- **Aim**: Format the stretch from the line containing "Screen dimensions: 607x1080" through the end of the rows as a JSON list of strings, one string per line, with blank lines omitted and the pictures left out.

- **The data**:
>>>>

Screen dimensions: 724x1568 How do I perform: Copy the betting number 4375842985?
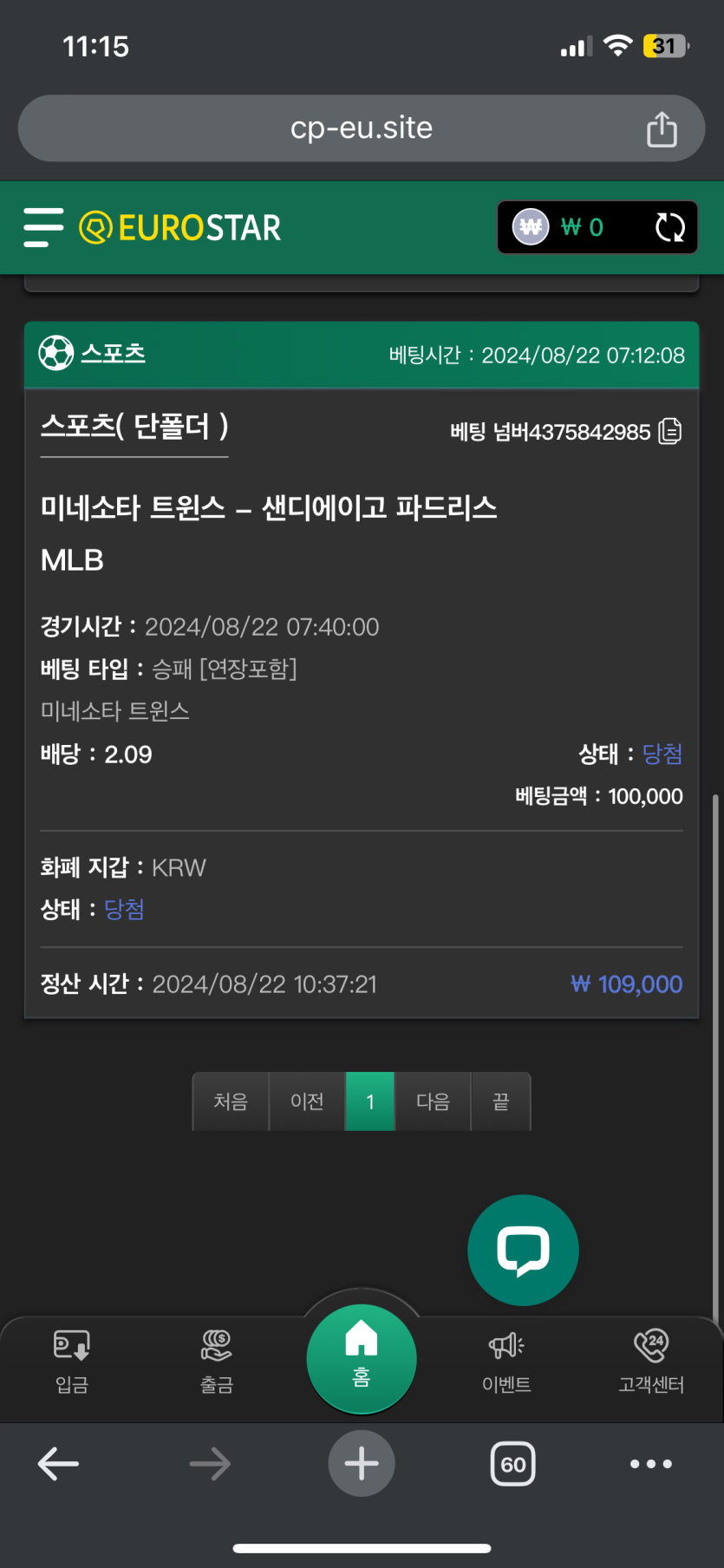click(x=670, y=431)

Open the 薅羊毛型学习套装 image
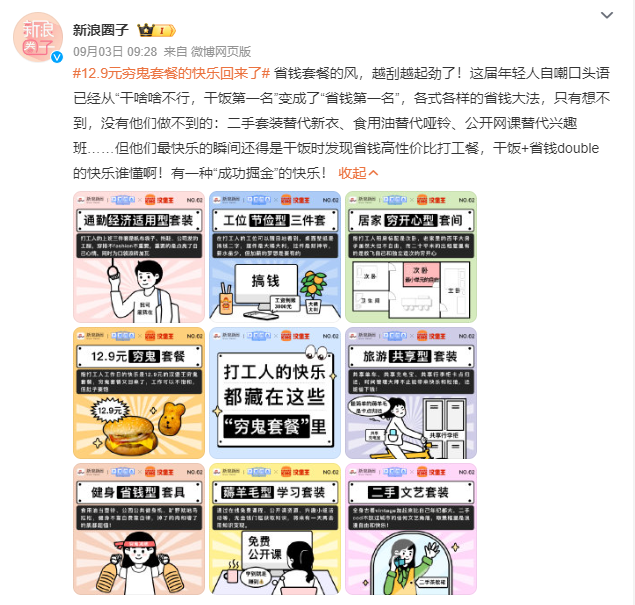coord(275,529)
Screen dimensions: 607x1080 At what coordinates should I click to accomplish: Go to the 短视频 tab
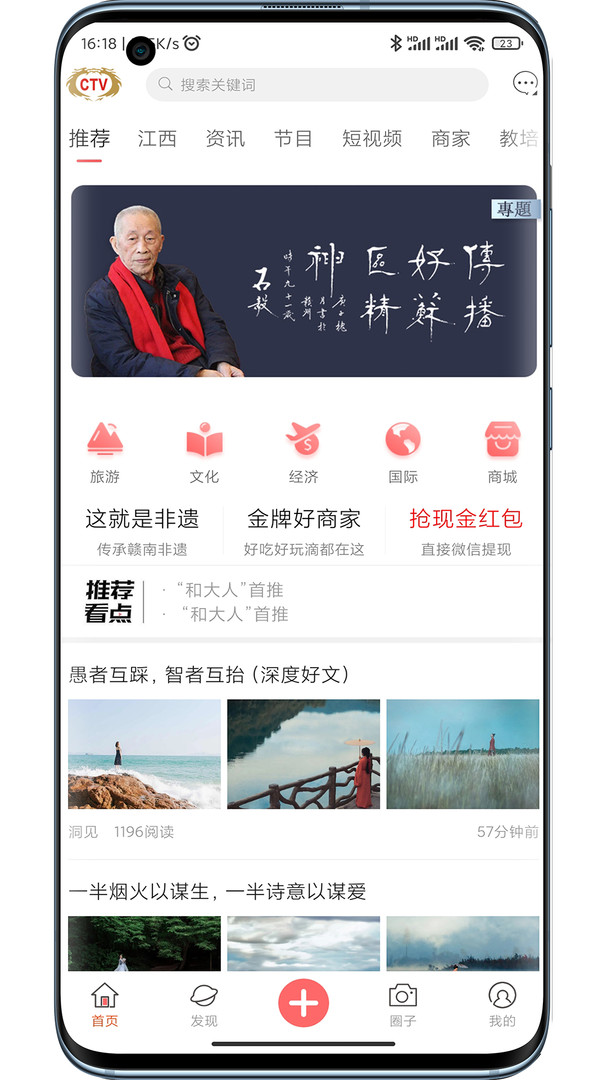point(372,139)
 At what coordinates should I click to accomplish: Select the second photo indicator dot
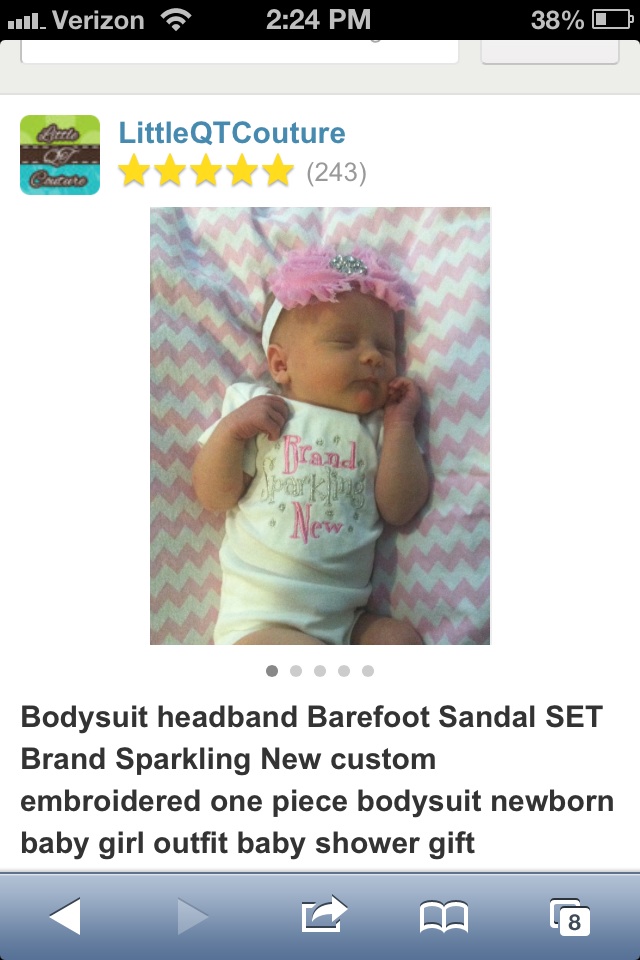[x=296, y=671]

<<<<

- **The solution**:
[
  "Screen dimensions: 607x1080 At what coordinates should I click to accomplish: Go to the 短视频 tab",
  "point(372,139)",
  " At what coordinates should I click to accomplish: Select the second photo indicator dot",
  "[x=296, y=671]"
]